Let's take a look at the ingredients on a bag of Purina Dog Chow. Go here:
Dog Food Reviews - Purina Dog Chow - Powered by ReviewPost

Now. We notice the first ingredient is a corn product followed by a by-product followed by the fat of an animal.

First off, dogs are carnivorous creatures. They don't go out grazing in corn fields, or gulping down the chicken feed, or nomming on the wheat. They go hunt squirrels, deer, rabbits, catch fish occasionaly, bison, venison, etc. I have never once saw a zookeeper throw a potato to a fox, nor have I seen them give a wolf asparagus. Don't get me wrong, vegetables are good for your dog. But the point is: they don't normally eat it in the wild. 

A good percentage of dogs are allergic to grains, gleuten, and above all corn. Which is why you should make sure the dog should not eat too many of those, and if they are allergic, none at all. 

Now if we go on down the list we also notice sugar. Sugar is DEFINATELY not good for dogs whatsoever. Now we also see artificial flavors, colors, and preservatives. There is no need for any of those. None at all. The only acceptable preservative in dog food is mixed tocopherlos. Why do they color the food, you ask? Well, they make it look like it has a variety of fruits, veggies, and meats for those people who don't read the labels. You're being tricked, by the bag and by the kibble appearance.

What are some good foods, then? Fromm, Natural Balance, Blue Buffalo, Instinct, Taste of the Wild, Before Grain, Ziwipeak, Praire, etc. Those are ALL good foods.

So, long story short...

Always read the labels before putting the bag in the cart.

Of course there are always alternatives to kibbles. There is canned and raw. To learn more about raw you can go right over to the raw section, alot of people feed raw.


*Note- this was hand typed by EmberLuvu, please do not copy and claim it as your own, I worked hard on it.*


----------



## Brodysmom (Jan 8, 2009)

Great job Savannah! I can tell you worked hard on that. I liked it.
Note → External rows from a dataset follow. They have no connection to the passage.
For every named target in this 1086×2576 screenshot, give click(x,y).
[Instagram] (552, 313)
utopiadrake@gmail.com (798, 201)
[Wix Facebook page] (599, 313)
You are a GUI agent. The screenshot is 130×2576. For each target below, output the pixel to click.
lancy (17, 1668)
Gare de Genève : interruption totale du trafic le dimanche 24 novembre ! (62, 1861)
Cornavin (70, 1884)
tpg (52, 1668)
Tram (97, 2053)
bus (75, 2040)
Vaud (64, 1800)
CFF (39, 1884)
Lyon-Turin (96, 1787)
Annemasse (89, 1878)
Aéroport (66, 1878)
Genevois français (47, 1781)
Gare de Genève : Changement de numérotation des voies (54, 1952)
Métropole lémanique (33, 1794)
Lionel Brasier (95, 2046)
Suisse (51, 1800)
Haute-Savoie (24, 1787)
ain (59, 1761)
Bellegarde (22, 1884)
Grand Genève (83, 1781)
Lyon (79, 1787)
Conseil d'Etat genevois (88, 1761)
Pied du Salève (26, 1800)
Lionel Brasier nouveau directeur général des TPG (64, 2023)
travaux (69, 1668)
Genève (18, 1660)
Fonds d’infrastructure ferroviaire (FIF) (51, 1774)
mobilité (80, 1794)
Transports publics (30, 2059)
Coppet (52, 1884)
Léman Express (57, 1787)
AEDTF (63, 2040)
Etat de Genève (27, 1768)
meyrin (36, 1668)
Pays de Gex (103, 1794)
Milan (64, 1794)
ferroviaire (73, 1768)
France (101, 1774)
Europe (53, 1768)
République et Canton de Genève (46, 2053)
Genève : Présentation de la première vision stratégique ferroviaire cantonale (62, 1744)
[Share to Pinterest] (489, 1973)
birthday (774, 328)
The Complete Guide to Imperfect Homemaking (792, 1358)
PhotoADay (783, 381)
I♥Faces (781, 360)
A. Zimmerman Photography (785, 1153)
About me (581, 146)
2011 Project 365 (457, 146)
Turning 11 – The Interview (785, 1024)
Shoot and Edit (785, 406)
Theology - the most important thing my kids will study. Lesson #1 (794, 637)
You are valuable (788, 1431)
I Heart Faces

I would just add that there ARE other alternatives besides kibble. You can home cook for your dog, or you can go the easy and healthiest way and just feed raw! There more information in the raw section for those interested.


----------



## CHITheresa (Apr 30, 2011)

Thank you so much for doing this.....


----------



## Sky (Jan 7, 2012)

Very well done! It is indeed a very well written piece I must say.


----------



## pugpillow (Jan 15, 2012)

Having just joined this forum, I'm thrilled to discover there are so many raw feeders here. Great post, EmberLuvu.


----------



## ~LS~ (Oct 29, 2011)

Great job Savannah! Very helpful article.


----------